The data can be found in the link:
https://www.ibm.com/communities/analytics/watson-analytics-blog/analyze-nfl-data-for-the-big-game/
library(plotly)
## Loading required package: ggplot2
##
## Attaching package: 'plotly'
## The following object is masked from 'package:ggplot2':
##
## last_plot
## The following object is masked from 'package:stats':
##
## filter
## The following object is masked from 'package:graphics':
##
## layout
library(dplyr)
##
## Attaching package: 'dplyr'
## The following objects are masked from 'package:stats':
##
## filter, lag
## The following objects are masked from 'package:base':
##
## intersect, setdiff, setequal, union
if(!file.exists("SportsData_NFL_2014_REG_PST_players.csv")){
myURL = paste("https://community.watsonanalytics.com/wp-content/uploads/2015/01/SportsData_NFL_2014_REG_PST_players.csv?cm_mc_uid=12463795688815406555121&cm_mc_sid_50200000=52257421540655512164",sep = "")

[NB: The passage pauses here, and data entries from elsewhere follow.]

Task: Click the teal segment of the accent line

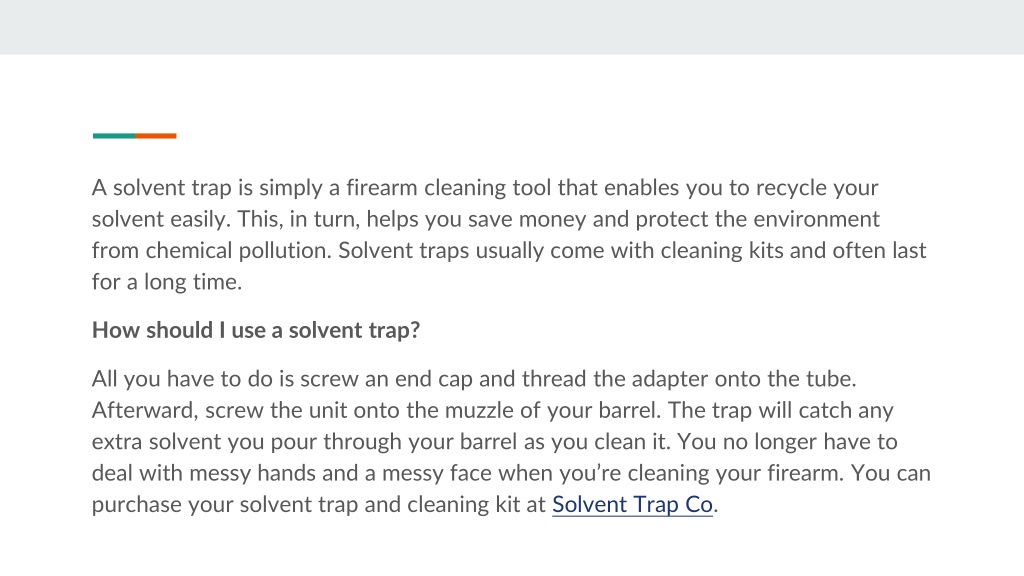Action: tap(114, 136)
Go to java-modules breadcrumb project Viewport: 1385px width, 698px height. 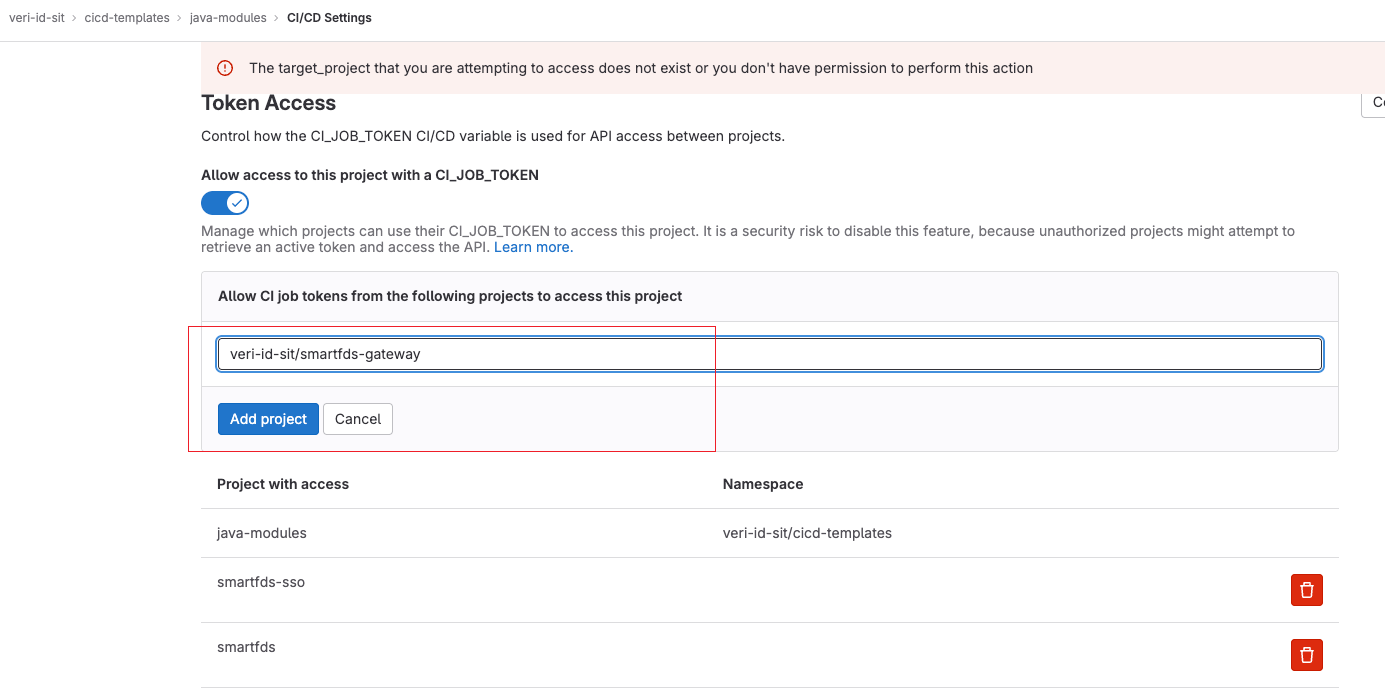(228, 18)
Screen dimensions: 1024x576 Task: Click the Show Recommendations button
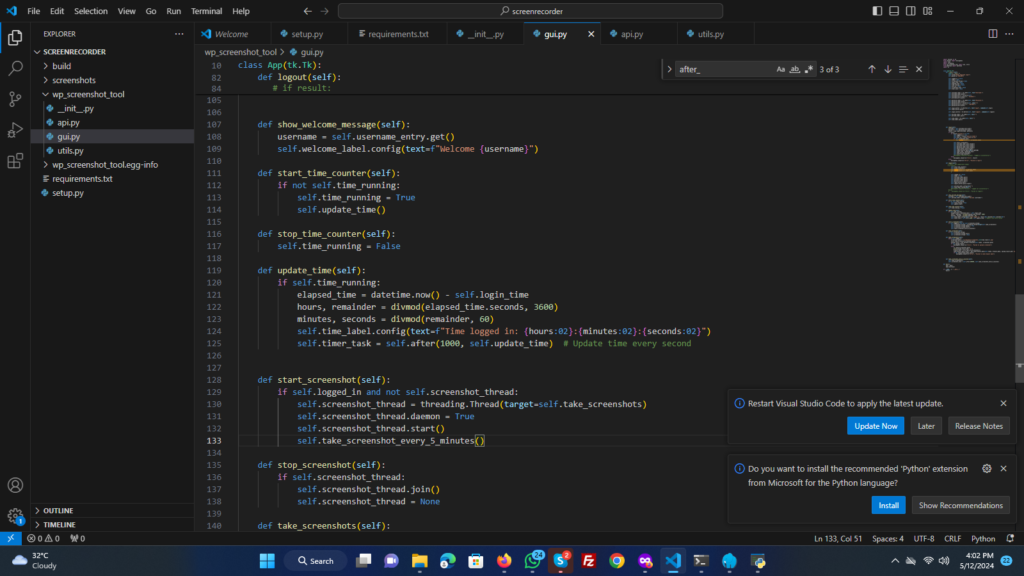coord(960,505)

dir = "SportsData_NFL_2014_REG_PST_players.csv"
download.file(myURL, dir, mode="wb")
}
dtPlayer <- read.csv("SportsData_NFL_2014_REG_PST_players.csv", na.strings = c("NA", "#DIV/0!", ""))
mostTouchDownTeam <- dtPlayer %>%
select(Team, Total.TD) %>%
group_by(Team) %>%
summarise(tdCant = sum(Total.TD)) %>%
arrange(-tdCant) %>%
head(5)
touchDwnXteam <- dtPlayer %>%
filter(Team %in% mostTouchDownTeam$Team) %>%
select(Week, Team, Total.TD) %>%
group_by(Week, Team) %>%
summarise(tdCant = sum(Total.TD))
Based on 2014 NFL Season, with the next graph we will try to show how was the TD’s distribution on the season by team.
plot_ly(data = as.data.frame(dtPlayer %>%
select(Team, Total.TD) %>%
group_by(Team) %>%
summarise(tdCant = sum(Total.TD)) %>%
arrange(-tdCant))
, x = ~Team, y = ~tdCant
, type = 'bar', orientation = 'v') %>%
layout(title = "Touchdowns per Team in 2014 season"
,xaxis = list(title="Team"), yaxis = list(title = "Touchdowns per season"))
Based on 2014 NFL Season, taking the top 5 teams with most TD’s, the next graph shows the TD’s distribution per week of those teams.
plot_ly(
data = as.data.frame(touchDwnXteam)
, x = ~Week, y = ~tdCant, split = ~Team, type = "scatter", mode = "lines"
) %>% layout(title = "Most Touchdowns per Team by Week"
,xaxis = list(title="Week Number"), yaxis = list(title = "TouchDowns"))